Colón llegó junto con un cura, un milico y un cronista, todos machos, origen del patriarcado colonial

La Razón / Idón Moisés Chivi Vargas

00:29 / 26 de enero de 2012

Ya son varios los dóxofos que han abierto una ruidosa competencia retórica sobre el mestizaje en Bolivia. Parecía un debate lejano e incluso cerrado, hasta que la boleta censal del Instituto Nacional de Estadística (INE) abrió los calderos. Y está bien que sea así, en eso estriba la pluralidad de voces y constituye una evidencia más de que la libertad de expresión goza de buena salud.

El señor José Gramunt de Moragas en su columna habitual de La Razón escribió un artículo que lleva por título Mestizaje (18 -01-2012). En lo formal, el artículo repica como campana del siglo XIX fabricada en el XVI. El orden colonial en pleno, aunque en su versión católicamente europea…

Olvida Gramunt de Moragas que los españoles luego de ganar la guerra contra los moros, expulsan a los judíos, haciendo gala de un purismo racial con acompañamiento católico; que la invasión en 1492 se nos vino anunciando la pureza religiosa frente al mundo idólatra indígena, hecho que constituye el origen de la pureza racial. Con este argumento, el autor búlgaro Tzvetan Todorov señala que si debiéramos buscarle una fecha de nacimiento al racismo ésa sería el 12 de octubre de 1492. Colón llegó acompañado de un cura, un milico y un cronista, todos machos, origen del patriarcado colonial, propio de la modernidad.

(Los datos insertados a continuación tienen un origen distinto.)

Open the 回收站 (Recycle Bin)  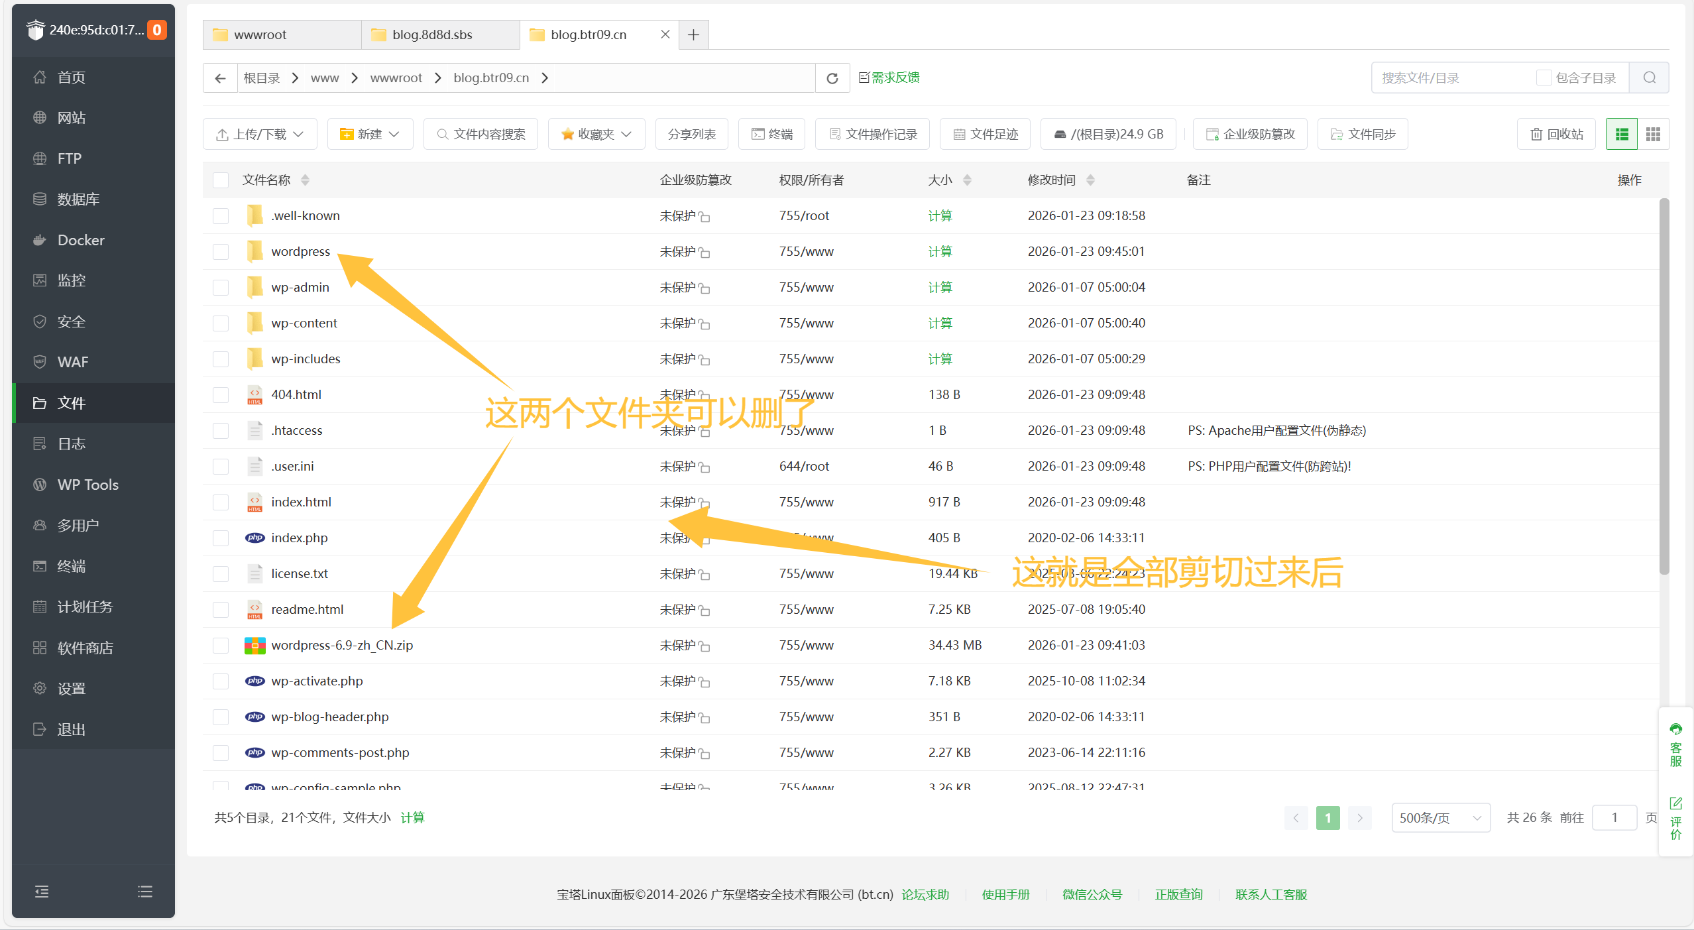1556,133
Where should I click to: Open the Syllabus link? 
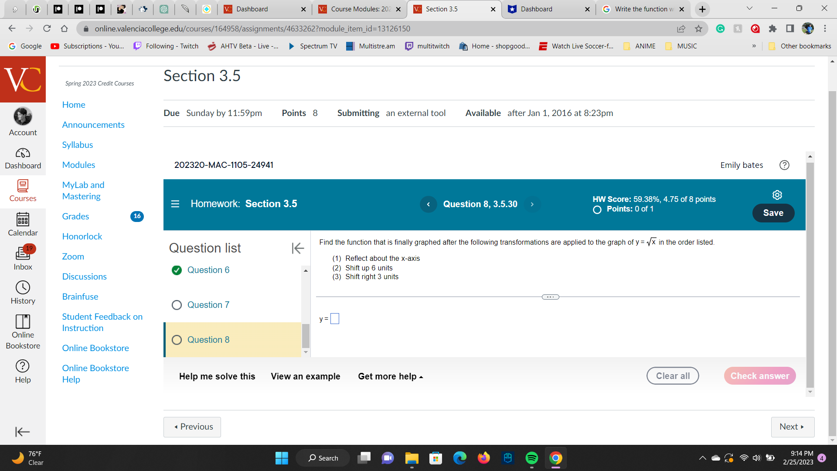pos(77,144)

También olvida que las “luces de la Ilustración” no se hicieron con el favor de la Iglesia sino contra la Iglesia; y que si dependiese de ella, aún hoy viviríamos en el oscurantismo, con el Malleus Maleficarum o “El Martillo de las Brujas” en nuestras espaldas, quemando mujeres y asesinando científicos en la Santa Inquisición. Olvida Gramunt de Moragas que la Declaración Universal de los Derechos del Hombre se hizo después de que en la Segunda Guerra Mundial, una guerra racista por excelencia, pocos años después de que la Iglesia echara sus bendiciones en la armada naval de Mussolini, y las fuerzas aérea y terrestre de Hitler.

Si los valores de Occidente maravillan a nuestro S. J. convendrá saber al menos si comulga con esos valores por vocación o por conveniencia, por compromiso cristiano o acomodamiento ideológico. Si tanto se maravilla de Occidente, ¿quién lo detiene en este país de indios?

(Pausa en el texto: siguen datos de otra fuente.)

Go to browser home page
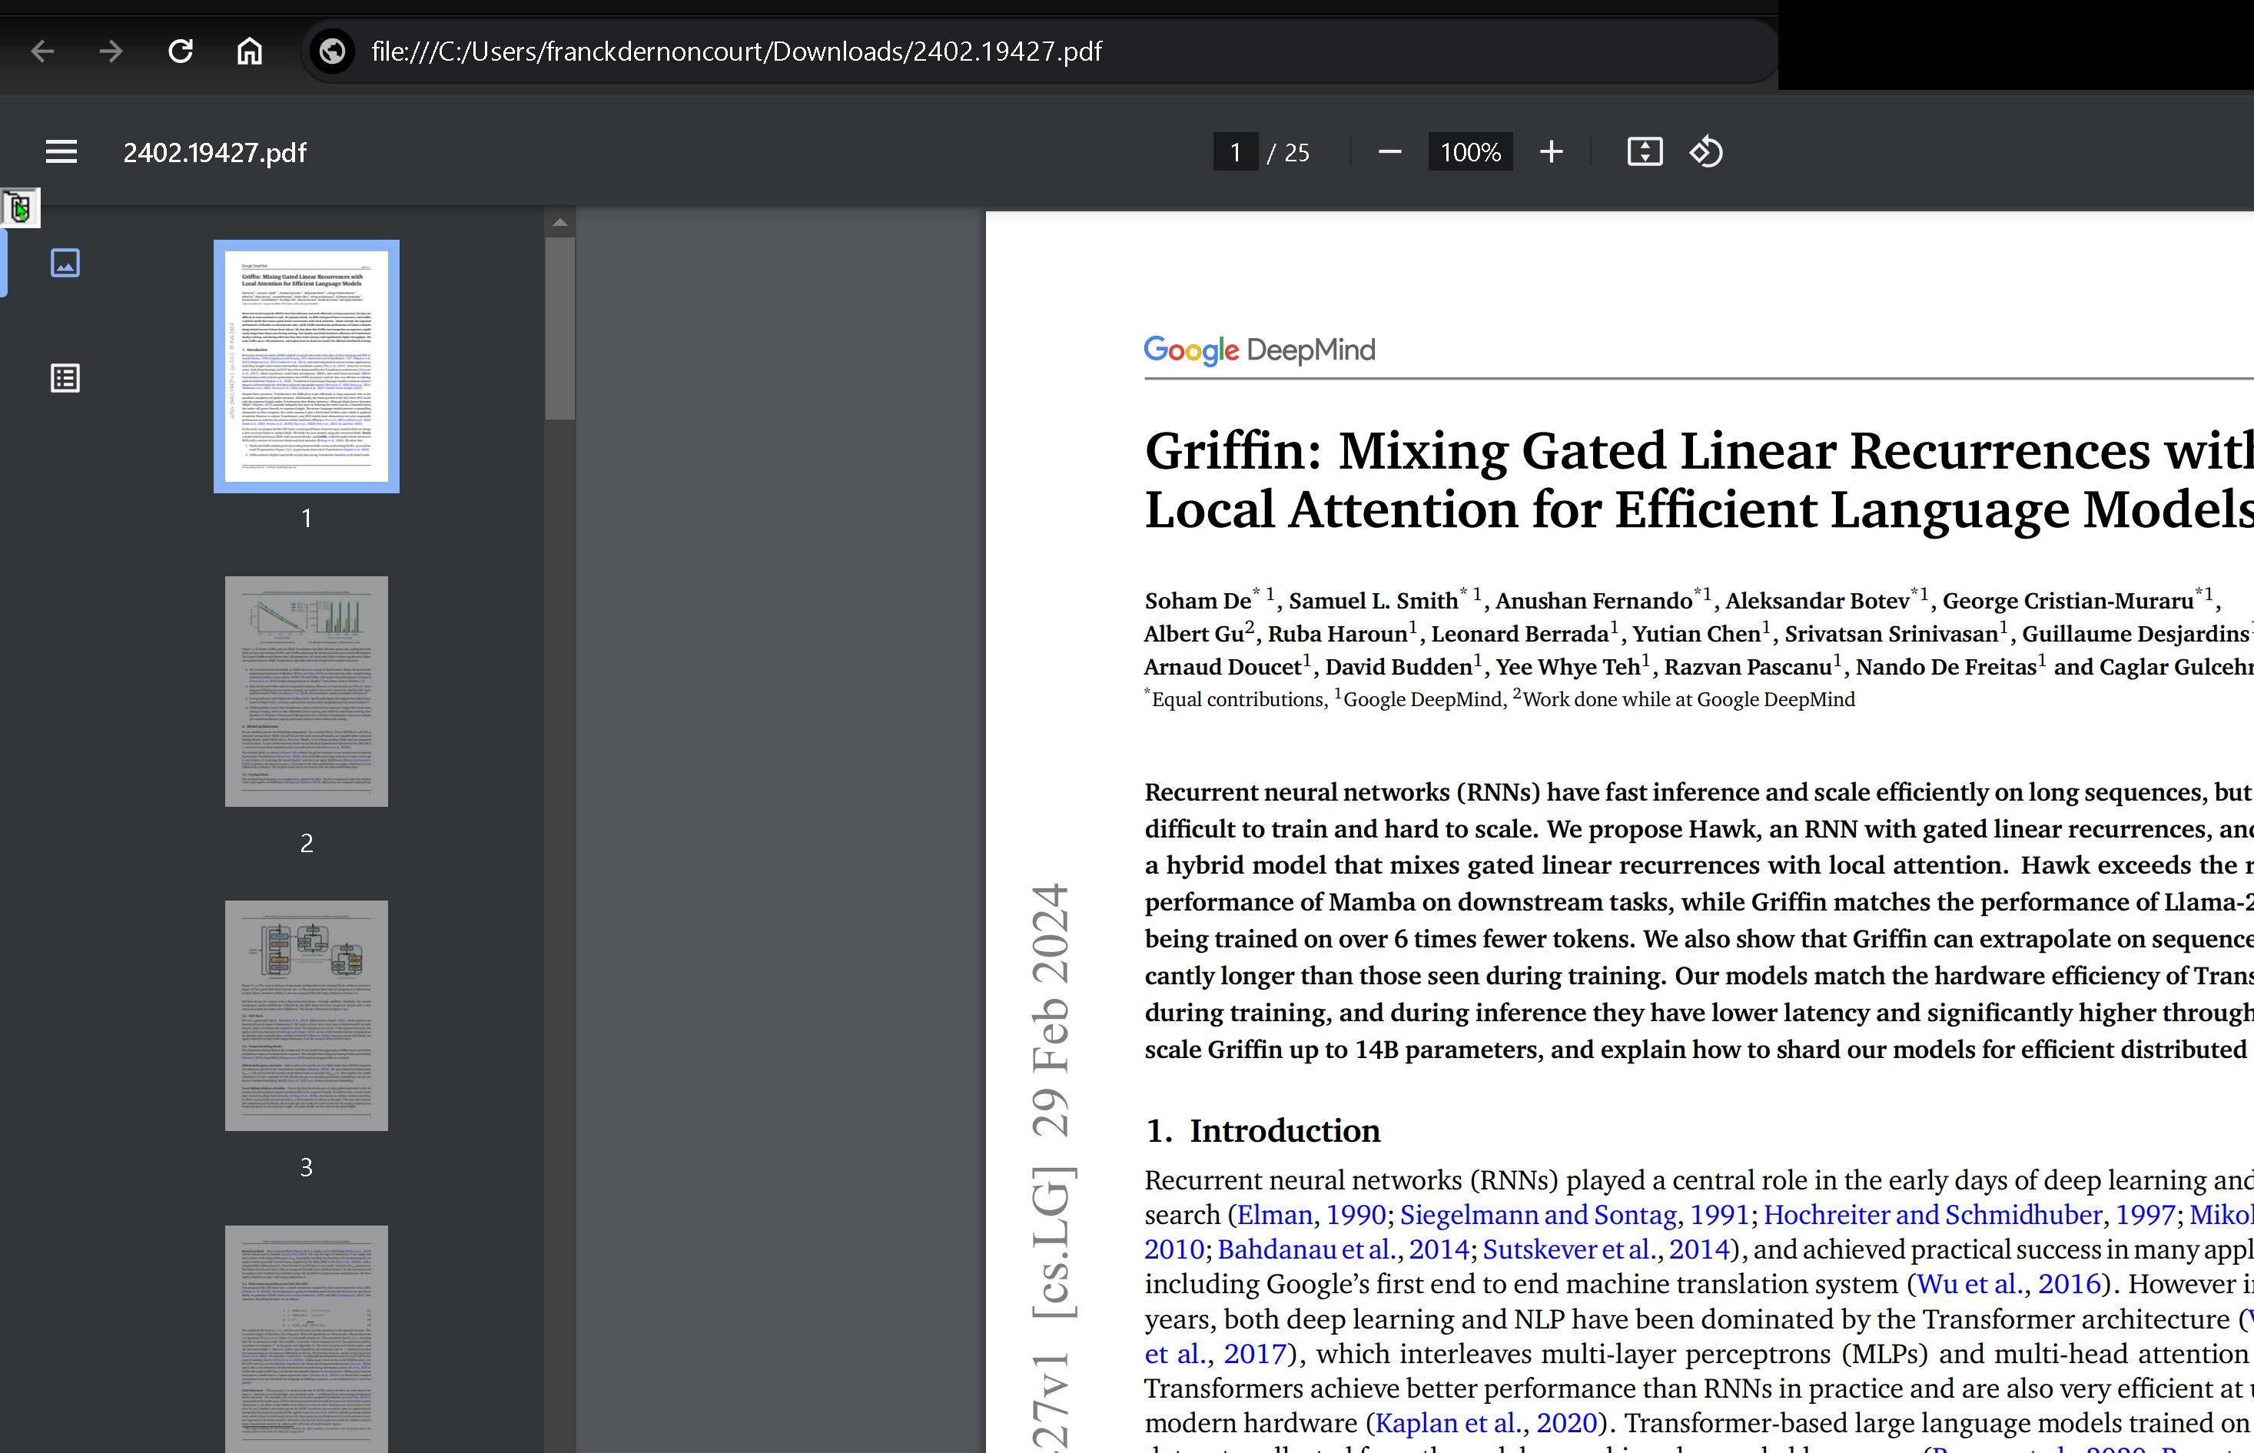Screen dimensions: 2254x1453 coord(249,51)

Pero la preocupación de nuestro articulista es otra: los mestizos como identidad olvidada intencionalmente por un gobierno indio y que por ello “peca” de racista. Sin embargo, eso no es cierto. La boleta censal del INE es aún una propuesta en construcción, ni siquiera se han tomado decisiones gubernamentales en torno a ella. Es, como dicen los tecnócratas, el inicio de un debate sobre Estado, población y vivienda.

Otra mentira. Gramunt de Moragas señala que el Gobierno creó el Ministerio de Descolonización, pero lo que se tiene  es un “Viceministerio de Descolonización”. El articulista escribe arteramente “(...) ese ministerio peca de inmovilista, exalta lo primitivo y margina lo sobrevenido al que pretende inútilmente desconocer y al que mira con resentimiento (sic)”. Un Alcides Arguedas del siglo XXI diría René Zavaleta Mercado.

¿Habrá en el cielo indios, mestizos y q’aras? ¿Los habrá también en el infierno? No lo sé, no creo que alguien lo sepa, no creo que San Pedro tenga tiempo para esas distinciones. Distinciones que para Gramunt de Moragas son —en fin de cuentas— el lugar para definir quién es santo y quien, pecador.

çEn términos de Niklas Luhman, estamos ante un caso clarísimo de algo que se denomina en comunicación como: la construcción mediática de la realidad. Desde nosotros, estamos ante un caso genial para investigar el racismo encubierto en sotana. Para un Estado Plurinacional, sólo la creación humana, personal y colectiva de dignidad, igualdad y justicia social tiene sentido histórico, eso también es descolonización.